*Source data*.
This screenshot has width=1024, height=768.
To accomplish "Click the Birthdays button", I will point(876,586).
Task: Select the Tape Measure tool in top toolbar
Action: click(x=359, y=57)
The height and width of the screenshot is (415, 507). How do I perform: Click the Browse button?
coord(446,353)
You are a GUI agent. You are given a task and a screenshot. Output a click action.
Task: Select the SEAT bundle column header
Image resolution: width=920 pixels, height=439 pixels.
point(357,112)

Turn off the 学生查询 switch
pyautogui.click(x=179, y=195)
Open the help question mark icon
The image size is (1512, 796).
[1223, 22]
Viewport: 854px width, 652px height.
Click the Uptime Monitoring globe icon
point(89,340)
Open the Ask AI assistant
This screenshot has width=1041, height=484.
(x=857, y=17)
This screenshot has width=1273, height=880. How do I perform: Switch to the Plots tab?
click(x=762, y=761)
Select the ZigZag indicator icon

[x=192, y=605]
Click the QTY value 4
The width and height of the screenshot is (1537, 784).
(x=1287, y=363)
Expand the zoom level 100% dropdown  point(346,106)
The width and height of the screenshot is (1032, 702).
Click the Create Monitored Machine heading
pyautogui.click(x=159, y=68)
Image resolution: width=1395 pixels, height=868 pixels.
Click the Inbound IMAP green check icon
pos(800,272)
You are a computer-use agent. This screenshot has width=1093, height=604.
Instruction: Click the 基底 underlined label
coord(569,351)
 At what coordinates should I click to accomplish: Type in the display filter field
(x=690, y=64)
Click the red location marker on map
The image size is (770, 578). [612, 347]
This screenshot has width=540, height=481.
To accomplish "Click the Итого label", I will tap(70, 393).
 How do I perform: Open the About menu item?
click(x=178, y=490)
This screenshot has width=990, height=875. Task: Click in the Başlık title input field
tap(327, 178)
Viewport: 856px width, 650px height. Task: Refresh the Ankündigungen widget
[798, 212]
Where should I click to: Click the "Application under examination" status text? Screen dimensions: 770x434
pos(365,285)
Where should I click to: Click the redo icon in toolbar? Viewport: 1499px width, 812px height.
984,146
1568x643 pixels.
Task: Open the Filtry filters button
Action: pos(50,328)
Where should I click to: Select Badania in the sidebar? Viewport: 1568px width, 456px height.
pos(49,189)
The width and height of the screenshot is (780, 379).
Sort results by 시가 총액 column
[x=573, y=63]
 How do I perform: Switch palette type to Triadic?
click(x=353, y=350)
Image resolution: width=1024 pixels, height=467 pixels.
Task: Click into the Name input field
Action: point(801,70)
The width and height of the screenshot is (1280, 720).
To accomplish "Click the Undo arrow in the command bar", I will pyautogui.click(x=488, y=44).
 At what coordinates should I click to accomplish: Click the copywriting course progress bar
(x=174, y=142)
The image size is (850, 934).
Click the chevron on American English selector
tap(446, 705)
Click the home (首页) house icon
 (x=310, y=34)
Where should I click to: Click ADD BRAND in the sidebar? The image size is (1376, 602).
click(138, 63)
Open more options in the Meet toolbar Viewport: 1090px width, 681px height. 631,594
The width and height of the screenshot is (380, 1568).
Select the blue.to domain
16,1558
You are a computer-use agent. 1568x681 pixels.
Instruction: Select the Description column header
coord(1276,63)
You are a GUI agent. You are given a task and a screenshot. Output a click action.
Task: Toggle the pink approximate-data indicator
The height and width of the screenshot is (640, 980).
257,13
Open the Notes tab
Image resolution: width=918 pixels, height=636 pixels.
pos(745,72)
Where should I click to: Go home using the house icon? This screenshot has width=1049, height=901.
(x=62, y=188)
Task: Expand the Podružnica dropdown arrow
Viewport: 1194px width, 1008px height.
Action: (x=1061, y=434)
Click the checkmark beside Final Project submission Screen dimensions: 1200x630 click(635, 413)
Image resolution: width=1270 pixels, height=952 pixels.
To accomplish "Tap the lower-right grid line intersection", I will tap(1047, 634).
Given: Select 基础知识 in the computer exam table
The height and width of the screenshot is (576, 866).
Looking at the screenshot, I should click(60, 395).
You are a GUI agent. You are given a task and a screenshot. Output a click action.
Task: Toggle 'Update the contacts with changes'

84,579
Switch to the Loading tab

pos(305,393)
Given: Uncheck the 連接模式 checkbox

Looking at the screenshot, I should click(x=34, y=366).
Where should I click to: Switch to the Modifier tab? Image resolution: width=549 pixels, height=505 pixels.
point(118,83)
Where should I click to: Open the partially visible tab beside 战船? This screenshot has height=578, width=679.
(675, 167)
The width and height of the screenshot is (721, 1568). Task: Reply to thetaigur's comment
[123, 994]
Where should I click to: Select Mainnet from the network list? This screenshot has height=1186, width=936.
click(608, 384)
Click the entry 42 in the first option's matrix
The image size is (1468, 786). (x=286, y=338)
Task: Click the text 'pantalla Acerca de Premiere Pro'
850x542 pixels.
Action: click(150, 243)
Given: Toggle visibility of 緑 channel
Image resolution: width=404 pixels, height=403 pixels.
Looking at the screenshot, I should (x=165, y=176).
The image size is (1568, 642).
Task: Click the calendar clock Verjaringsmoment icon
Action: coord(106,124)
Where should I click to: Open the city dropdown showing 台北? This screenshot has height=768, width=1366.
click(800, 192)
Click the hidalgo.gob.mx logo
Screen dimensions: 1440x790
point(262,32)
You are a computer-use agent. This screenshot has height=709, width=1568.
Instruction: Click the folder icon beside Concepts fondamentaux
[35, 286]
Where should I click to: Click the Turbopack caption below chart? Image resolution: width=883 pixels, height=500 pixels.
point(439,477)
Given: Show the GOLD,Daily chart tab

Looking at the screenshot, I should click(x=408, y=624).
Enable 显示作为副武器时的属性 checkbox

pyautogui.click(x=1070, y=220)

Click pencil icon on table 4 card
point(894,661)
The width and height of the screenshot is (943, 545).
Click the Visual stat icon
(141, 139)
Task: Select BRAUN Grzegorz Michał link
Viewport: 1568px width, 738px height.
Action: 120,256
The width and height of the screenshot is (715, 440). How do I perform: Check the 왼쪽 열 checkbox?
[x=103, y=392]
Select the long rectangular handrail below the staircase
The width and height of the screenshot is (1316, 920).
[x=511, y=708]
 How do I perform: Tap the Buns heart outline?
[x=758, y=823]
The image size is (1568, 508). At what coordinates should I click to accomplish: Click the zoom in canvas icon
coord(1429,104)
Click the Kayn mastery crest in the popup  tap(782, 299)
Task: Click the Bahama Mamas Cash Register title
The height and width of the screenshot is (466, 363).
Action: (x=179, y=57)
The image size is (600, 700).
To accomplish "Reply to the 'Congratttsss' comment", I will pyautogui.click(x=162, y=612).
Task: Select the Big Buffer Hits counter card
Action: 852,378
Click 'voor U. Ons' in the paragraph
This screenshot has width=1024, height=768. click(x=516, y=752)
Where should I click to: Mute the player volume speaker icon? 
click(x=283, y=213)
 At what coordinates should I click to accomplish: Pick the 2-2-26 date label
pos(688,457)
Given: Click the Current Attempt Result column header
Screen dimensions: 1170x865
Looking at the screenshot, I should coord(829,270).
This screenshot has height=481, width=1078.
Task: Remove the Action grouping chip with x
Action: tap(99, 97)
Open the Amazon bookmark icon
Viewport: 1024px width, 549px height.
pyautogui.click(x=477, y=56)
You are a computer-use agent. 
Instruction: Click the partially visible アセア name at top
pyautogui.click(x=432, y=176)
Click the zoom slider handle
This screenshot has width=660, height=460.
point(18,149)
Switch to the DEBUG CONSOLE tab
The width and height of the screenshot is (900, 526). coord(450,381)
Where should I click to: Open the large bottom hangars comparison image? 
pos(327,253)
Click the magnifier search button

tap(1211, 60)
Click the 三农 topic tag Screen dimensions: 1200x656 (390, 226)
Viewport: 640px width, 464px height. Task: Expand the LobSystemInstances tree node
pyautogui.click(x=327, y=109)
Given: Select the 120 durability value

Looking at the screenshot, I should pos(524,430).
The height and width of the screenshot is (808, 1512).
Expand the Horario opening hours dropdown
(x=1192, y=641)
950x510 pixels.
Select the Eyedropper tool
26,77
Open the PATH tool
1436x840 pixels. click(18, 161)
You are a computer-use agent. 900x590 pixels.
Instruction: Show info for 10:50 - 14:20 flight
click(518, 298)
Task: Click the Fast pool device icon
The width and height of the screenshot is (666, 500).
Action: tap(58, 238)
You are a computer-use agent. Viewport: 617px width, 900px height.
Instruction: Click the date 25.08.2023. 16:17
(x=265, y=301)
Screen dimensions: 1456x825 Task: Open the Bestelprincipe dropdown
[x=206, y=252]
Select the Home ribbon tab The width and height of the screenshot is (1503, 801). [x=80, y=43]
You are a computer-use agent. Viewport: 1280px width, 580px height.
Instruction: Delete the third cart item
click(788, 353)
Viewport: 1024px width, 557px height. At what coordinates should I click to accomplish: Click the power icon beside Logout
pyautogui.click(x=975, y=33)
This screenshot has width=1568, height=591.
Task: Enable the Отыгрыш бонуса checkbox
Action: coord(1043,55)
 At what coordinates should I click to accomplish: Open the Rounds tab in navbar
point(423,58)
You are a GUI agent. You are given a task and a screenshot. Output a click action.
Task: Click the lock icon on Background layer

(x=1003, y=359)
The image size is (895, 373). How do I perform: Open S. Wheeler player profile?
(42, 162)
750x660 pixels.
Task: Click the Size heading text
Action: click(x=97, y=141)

*Action item*. Go through the entries above and copy every line containing "agent".

*Final answer*.
You are a GUI agent. You are given a task and a screenshot. Output a click action.
You are a computer-use agent. This screenshot has width=1093, height=604.
You are a computer-use agent. 1568x681 pixels.
You are a GUI agent. You are given a task and a screenshot. Output a click action.
You are a GUI agent. You are given a task and a screenshot. Output a click action.
You are a computer-use agent. This screenshot has height=709, width=1568.
You are a computer-use agent. 
You are a computer-use agent. 900x590 pixels.
You are a computer-use agent. Viewport: 617px width, 900px height.
You are a computer-use agent. Viewport: 1280px width, 580px height.
You are a GUI agent. You are given a task and a screenshot. Output a click action.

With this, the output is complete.